USB drives have somewhat of a sordid past. While they have enabled countless people to conveniently transport data, they have generally been considered to be an enterprise security risk because of how easily they can be lost. A recent discovery made by security researchers regarding USB drive technology, however, has found that there is greater cause for alarm besides the possibility for misplacement.
USB drives have been revealed to lack security on a fundamental level. In reality, these devices are comparable to digital hypodermic needles – they easily contract malware that can then be distributed to every machine they are subsequently plugged into.

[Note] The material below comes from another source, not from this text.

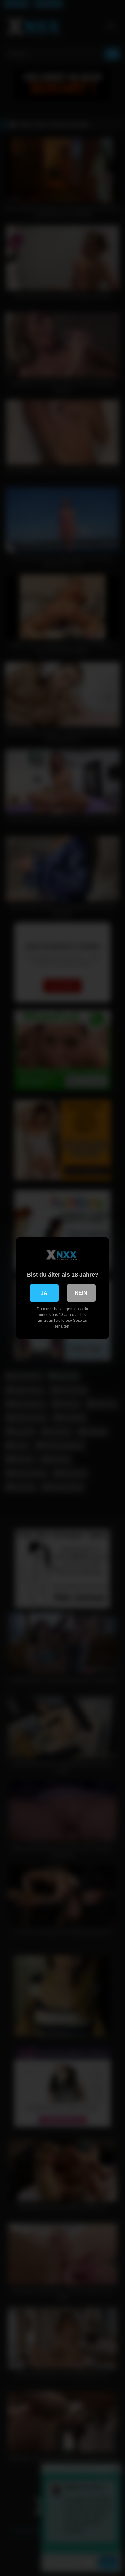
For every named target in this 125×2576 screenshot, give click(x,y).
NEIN (81, 1293)
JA (44, 1293)
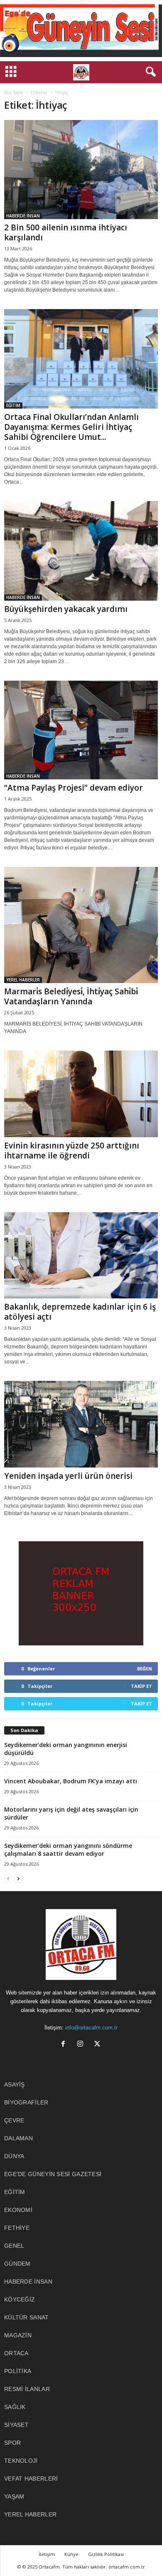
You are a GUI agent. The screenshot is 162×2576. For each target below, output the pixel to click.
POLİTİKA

Using a strain of malware known as “BadUSB” that was developed specifically for the experiment, researchers Karsten Nohl and Jakob Lell uncovered inherent, un-fixable flaws in the design of USB sticks.
“These problems can’t be patched,” said Nohl to Forbes contributor Gordon Kelly. “We’re exploiting the very way that USB is designed… You can give it to your IT security people, they scan it, delete some files, and give it back to you telling you it’s ‘clean’ but the cleaning process doesn’t even touch the files we’re talking about.”
Discovery will not deter employees from use
While the easy thing to do would be to ban these devices outright in offices, this is a task often easier said than done. The consumerization of IT has shown employees that they don’t need tech staff to help them manage many of the machines and software they use on a daily basis. The unfortunate reality of the situation is that there is no way to enforce regulations of this nature.
But this does not mean that organizations can just give up and let workers do whatever they want. Companies need to have rules and training in place that will help foster positive habits. But there are always going to be a few people who believe that they are the exceptions, or even that just doing it once won’t hurt anything. Because the chance for inadvertent infection is still so high, other measures will need to be taken.
System restore software an effective line of defense
Any security strategy worth its salt has more than one form of protection and this goes double for cyberdefenses in the workplace. Advising employees on proper use of technology within the company is a start, but various kinds of software are going to be essential in order to cover the most bases.
Thankfully, Faronics has a wide variety of products that can be used to address the mounting threats. Users while working on computers inadverdently download files from a USB drive containing malware or similar unwelcome files. Therefore, computers systems need to be rectified, reimaged and/or reformatted manually, which is a time consuming process.
In order to ensure minimal downtime and maximum protection from modern threats, businesses should make Faronics Deep Freeze a cornerstone of their defense strategy. Deep Freeze freezes the system settings, allowing them to be automatically restored after a reboot. This not only neutralizes different threats, but also allows employees to handle their own issues without bothering the IT department. In turn, IT will have more time to handle company-specific concerns.
In the modern day, security issues are not a possibility – they are inevitable for everyone. It is important to recognize this and take the necessary precautions before a breach occurs.